- **Passage for review**:
_ _ _ _ _ _ _
Last week, my dad had a heart procedure done at the hospital.
I anxiously waited for hours in the waiting room, the way you do when your only surviving parent is having a heart procedure done.
Finally, my dad’s doctor came into the waiting room to tell me that everything went smoothly and my dad was doing really well. As soon as he woke up, I was called back to the recovery room to see him.
Something about seeing my dad, my only surviving parent, lying in a hospital bed, in a hospital gown, with wires connected to various things, made me really sad.
The nurse asked me to help feed my dad, as he was not allowed to move or sit up for a few hours. She explained how to bring the food and drink to him without allowing him to sit up at all and I confidently thought, “Well, I have some experience with this.”
I picked up the drink and brought it toward his mouth, bending the straw and pressing it to his lips, and I was suddenly overcome with emotion.
My dad looked up at me, his eyes flooding with tears, and said, “Reminds me of taking care of Mom.”
_ _ _ _ _ _ _
- **Task to carry out**: Using the account of the father's heart procedure above, explain in one to three sentences why the nurse asked the narrator to help feed the father.

- **Available data**:
_ _ _ _ _ _ _
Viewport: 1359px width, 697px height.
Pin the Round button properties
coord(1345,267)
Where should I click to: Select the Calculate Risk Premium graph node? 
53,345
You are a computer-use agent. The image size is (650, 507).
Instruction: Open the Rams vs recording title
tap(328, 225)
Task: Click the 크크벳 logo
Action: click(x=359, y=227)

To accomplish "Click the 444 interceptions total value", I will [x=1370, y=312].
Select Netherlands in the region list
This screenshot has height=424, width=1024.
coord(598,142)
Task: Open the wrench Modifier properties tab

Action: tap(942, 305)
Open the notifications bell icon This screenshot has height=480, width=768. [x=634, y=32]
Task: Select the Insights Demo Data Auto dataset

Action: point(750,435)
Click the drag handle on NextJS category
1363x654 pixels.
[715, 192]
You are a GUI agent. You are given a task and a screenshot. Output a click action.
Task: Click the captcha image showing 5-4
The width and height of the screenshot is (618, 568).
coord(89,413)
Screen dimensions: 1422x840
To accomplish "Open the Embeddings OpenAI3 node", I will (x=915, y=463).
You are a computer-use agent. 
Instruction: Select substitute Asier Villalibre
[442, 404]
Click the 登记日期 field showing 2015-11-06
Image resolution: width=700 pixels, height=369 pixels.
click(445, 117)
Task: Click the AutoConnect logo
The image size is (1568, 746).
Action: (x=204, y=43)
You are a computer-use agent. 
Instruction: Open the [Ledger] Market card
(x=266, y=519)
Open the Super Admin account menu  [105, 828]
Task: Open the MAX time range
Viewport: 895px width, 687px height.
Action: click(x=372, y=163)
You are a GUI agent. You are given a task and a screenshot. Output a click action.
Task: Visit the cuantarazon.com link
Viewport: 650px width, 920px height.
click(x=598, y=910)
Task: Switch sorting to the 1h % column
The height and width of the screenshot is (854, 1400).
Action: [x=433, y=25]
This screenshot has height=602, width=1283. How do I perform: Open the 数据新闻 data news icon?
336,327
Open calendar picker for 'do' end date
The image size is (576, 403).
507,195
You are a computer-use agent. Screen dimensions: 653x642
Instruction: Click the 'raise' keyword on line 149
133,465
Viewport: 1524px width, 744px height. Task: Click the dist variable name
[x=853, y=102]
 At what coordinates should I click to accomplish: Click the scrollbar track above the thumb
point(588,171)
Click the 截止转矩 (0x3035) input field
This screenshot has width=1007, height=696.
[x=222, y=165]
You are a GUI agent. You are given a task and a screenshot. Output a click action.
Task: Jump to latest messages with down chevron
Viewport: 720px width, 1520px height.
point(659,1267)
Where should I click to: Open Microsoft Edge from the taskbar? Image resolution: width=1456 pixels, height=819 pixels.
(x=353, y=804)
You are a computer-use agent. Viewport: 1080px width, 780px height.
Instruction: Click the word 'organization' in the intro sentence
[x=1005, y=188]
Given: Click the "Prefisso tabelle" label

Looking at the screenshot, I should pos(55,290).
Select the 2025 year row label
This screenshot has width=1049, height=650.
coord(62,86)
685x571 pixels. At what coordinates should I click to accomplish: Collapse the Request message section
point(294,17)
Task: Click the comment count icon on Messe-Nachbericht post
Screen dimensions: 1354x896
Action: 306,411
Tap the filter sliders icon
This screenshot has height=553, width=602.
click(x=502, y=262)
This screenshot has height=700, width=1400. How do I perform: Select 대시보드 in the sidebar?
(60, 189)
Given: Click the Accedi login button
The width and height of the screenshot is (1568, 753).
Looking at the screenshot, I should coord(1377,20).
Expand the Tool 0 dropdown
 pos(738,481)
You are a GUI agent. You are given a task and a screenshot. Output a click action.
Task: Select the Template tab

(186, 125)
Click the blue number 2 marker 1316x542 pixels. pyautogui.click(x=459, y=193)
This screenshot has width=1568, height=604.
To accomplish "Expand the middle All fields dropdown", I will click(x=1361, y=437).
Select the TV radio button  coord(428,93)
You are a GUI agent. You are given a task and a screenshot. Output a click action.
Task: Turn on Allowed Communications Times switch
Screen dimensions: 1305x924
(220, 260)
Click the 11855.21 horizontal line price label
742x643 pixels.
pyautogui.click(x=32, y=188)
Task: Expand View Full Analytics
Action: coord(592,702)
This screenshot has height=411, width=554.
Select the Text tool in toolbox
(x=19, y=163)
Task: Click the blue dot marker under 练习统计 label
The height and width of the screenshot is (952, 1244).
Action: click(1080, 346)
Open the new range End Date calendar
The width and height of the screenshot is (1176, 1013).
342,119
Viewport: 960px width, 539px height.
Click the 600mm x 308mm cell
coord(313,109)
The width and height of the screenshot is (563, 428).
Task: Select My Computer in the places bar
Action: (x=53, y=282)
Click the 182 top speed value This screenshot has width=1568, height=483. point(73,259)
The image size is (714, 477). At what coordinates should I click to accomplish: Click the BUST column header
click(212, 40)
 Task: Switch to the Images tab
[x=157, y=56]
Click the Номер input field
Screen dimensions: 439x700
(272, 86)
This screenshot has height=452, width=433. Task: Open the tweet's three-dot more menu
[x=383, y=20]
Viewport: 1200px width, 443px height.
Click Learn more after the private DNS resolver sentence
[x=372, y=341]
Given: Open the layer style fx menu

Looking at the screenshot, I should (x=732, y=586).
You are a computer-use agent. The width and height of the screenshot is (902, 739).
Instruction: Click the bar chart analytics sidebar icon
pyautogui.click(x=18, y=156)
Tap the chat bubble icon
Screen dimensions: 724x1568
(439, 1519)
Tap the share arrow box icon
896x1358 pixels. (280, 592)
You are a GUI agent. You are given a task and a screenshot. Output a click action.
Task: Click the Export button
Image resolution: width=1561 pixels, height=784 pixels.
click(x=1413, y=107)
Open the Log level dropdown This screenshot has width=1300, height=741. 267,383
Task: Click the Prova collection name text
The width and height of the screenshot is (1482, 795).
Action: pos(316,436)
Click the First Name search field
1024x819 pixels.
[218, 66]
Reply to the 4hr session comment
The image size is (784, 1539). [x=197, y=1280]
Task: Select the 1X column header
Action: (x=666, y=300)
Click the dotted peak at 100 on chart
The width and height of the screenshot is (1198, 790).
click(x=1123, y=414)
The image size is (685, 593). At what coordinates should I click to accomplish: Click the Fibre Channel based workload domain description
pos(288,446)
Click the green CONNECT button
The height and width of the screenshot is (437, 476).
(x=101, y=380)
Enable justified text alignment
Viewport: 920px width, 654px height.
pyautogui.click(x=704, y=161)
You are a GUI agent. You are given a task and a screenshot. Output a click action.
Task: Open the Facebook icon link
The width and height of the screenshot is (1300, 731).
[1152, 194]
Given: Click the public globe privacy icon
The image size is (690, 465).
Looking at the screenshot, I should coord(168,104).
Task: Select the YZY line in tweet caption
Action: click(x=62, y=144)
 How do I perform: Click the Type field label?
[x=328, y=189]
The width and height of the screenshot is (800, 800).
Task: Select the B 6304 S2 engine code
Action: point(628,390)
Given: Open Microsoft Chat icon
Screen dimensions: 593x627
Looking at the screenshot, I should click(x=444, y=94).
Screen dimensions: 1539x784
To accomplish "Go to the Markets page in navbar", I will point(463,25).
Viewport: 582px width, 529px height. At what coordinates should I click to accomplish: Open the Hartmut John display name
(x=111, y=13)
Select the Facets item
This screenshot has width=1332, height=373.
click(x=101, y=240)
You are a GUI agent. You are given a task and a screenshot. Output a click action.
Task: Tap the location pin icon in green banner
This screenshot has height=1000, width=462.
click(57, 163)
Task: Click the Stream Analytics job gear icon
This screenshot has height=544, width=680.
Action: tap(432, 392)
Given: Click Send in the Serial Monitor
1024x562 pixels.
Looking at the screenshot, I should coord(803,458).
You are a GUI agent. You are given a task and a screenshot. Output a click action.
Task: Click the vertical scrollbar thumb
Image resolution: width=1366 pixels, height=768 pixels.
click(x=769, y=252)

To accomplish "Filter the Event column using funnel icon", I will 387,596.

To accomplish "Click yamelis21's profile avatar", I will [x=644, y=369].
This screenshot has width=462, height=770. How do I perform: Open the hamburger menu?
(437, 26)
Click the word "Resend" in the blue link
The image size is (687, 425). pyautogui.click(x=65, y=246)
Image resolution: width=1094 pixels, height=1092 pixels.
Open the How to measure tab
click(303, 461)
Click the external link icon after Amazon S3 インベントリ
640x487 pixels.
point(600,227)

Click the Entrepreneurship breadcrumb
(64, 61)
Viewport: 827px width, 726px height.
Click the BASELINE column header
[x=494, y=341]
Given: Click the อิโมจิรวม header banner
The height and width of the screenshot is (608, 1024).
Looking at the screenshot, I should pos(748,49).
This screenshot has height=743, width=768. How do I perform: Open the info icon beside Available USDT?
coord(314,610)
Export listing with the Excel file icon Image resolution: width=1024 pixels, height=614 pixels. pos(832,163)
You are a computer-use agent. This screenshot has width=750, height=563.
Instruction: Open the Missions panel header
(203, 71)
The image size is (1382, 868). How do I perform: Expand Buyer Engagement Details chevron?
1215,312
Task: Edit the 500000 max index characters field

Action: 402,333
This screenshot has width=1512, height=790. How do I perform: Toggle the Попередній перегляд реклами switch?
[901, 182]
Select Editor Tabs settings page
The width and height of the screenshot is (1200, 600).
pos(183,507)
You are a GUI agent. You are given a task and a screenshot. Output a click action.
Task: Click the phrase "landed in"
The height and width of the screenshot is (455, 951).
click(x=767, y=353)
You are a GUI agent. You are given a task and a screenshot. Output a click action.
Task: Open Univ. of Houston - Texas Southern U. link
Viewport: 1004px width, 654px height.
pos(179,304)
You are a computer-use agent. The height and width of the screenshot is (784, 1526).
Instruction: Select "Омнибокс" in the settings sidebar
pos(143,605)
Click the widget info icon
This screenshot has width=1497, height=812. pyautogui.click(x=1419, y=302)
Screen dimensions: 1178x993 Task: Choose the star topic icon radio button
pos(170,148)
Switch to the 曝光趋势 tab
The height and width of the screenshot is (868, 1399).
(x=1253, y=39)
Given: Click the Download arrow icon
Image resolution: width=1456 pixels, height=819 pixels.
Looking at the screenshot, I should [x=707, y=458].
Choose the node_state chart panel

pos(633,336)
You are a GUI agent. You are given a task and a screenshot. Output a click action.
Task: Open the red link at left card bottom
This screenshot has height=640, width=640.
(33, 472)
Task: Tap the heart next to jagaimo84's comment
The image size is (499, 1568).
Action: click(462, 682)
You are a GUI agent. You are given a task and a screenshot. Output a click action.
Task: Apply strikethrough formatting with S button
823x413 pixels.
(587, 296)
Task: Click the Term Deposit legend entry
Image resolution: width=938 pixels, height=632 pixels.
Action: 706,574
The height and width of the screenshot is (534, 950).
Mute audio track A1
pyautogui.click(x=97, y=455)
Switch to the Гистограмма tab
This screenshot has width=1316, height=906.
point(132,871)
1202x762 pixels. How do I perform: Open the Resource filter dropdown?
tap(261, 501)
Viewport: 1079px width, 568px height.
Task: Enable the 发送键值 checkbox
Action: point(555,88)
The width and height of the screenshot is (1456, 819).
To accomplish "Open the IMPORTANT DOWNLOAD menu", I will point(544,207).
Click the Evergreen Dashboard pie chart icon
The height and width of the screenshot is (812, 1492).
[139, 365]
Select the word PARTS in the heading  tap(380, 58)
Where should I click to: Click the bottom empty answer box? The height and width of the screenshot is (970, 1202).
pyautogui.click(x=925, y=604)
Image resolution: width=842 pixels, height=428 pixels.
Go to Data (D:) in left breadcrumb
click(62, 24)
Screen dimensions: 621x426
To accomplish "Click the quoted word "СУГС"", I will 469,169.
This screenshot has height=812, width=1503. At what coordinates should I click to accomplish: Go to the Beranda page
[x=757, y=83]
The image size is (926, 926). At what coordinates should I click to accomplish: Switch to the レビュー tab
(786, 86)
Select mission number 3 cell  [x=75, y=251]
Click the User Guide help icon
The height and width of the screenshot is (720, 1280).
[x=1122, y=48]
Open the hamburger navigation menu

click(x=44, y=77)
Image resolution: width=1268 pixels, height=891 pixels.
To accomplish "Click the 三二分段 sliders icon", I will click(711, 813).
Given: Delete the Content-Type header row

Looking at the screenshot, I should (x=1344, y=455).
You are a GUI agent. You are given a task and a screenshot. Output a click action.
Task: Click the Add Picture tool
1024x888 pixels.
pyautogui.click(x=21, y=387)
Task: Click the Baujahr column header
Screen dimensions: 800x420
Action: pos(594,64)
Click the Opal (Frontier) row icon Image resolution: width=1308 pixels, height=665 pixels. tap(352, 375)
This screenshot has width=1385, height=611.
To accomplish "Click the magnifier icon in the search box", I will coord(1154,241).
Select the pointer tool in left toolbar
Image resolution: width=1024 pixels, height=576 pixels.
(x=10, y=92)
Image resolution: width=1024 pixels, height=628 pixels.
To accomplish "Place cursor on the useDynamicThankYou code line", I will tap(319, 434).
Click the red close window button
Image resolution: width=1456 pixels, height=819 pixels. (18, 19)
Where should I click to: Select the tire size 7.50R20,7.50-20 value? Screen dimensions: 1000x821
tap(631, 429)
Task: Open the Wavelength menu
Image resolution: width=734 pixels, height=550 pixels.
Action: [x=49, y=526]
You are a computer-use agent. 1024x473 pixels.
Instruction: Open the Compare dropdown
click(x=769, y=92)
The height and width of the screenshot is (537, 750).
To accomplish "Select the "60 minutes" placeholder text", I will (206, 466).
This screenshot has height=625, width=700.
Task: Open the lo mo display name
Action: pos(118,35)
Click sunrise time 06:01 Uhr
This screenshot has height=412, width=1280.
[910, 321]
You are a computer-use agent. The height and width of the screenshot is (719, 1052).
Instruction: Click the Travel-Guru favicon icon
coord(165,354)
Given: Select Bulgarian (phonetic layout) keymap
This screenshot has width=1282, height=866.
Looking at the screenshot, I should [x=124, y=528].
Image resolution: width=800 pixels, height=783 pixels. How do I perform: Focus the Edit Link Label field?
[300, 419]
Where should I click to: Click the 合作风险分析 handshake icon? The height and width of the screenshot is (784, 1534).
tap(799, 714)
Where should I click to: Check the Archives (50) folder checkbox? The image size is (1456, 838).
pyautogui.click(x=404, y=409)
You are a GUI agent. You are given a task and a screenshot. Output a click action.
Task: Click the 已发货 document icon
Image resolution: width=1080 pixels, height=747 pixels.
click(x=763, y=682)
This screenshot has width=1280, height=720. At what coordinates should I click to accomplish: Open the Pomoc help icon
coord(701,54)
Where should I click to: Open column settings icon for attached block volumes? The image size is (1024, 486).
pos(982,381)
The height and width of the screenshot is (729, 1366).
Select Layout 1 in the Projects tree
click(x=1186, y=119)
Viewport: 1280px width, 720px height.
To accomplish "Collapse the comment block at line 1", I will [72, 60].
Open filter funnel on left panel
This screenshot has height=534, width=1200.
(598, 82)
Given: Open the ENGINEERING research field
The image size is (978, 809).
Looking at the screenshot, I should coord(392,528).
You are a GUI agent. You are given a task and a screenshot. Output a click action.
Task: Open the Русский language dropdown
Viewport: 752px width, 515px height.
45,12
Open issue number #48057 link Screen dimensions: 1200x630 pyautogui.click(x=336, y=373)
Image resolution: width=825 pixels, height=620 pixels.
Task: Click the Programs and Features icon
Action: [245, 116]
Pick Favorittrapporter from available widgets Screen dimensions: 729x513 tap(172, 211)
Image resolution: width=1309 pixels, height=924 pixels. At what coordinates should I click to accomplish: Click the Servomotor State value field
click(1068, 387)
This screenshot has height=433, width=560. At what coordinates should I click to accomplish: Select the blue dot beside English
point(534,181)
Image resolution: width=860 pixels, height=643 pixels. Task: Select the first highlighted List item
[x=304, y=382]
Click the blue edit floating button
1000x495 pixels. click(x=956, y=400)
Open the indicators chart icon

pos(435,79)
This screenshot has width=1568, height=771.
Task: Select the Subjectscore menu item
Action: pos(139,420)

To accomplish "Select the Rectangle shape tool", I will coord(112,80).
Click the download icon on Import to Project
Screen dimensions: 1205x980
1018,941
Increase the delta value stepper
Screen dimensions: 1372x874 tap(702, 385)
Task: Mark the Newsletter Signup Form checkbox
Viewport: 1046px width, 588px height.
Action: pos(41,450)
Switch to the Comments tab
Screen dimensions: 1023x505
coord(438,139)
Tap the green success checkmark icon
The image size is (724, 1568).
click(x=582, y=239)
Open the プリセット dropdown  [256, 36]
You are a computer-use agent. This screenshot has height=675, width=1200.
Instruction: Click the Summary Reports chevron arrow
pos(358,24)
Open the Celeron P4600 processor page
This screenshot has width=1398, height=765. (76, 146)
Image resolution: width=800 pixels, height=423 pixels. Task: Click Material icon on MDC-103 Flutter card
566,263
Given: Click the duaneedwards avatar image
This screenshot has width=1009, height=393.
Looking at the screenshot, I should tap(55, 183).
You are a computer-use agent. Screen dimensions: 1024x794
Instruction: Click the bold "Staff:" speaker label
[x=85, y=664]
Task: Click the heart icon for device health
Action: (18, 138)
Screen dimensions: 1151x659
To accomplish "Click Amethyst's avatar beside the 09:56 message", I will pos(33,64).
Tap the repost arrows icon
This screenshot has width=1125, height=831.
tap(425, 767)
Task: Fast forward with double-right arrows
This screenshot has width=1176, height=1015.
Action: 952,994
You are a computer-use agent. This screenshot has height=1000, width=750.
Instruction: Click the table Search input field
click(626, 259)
_ _ _ _ _ _ _
- **Response to the task**: The nurse asked for help because the father was not allowed to move or sit up for a few hours after the procedure. The food and drink had to be brought to him without letting him sit up at all.